Penanganan universitas terhadap kasus kekerasan seksual ini merupakan sebuah pengingat akan kegagalan sistem yang memungkinkan kekerasan seksual terus berlanjut. Institusi pendidikan seharusnya mengambil peran yang proaktif dalam mencegah kekerasan seksual seperti memberikan dukungan kepada korban.
Penyediaan layanan seperti konseling dan layanan medis, serta penerapan kebijakan yang memastikan bahwa pelaku menghadapi konsekuensi yang sesuai. Ini harus menjadi pengingat bahwa kekerasan seksual bukan hanya masalah fisik saja, tetapi juga masalah mental dan emosional yang memerlukan penanganan serius. Seharusnya universitas mengambil tindakan disipliner terhadap pelaku yang mencerminkan beratnya tindakan yang dilakukannya.
Satuan Tugas Pencegahan dan Penanganan Kekerasan Seksual (Satgas PPKS) sudah seharusnya menjadi pertolongan pertama bagi kasus-kasus kekerasan seksual. Namun sayangnya dalam kasus mahasiswa UB ini, satgas PPKS dirasa belum sepenuhnya turun tangan dengan sigap. Sehingga korban terpaksa membuka kasus ini di media sosial.
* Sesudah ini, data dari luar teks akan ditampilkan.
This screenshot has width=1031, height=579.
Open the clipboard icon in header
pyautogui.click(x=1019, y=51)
Penyediaan program pendidikan dan kesadaran akan pencegahan kekerasan sangat dibutuhkan di lingkungan universitas. Institusi pendidikan perlu mengevaluasi dan melakukan reformasi kebijakan mereka terkait penanganan kasus kekerasan seksual.
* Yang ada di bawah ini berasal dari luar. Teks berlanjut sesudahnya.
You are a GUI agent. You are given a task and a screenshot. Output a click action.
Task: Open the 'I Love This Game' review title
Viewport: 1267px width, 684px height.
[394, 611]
Terlebih pada prosedur pelaporan yang mudah diakses dan memberikan perlindungan bagi korban. Satgas PPKS sudah seharusnya menjadi langkah pertama yang akan melindungi mereka dalam mengungkapkan kasus kekerasan seksual.
Keadilan bukan hanya menghukum pelaku melainkan juga memulihkan korban. Penanganan yang komprehensif dan kolaboratif menjadi kunci untuk memastikan bahwa kekerasan seksual tidak lagi menjadi ancaman di lingkungan pendidikan dan masyarakat luas.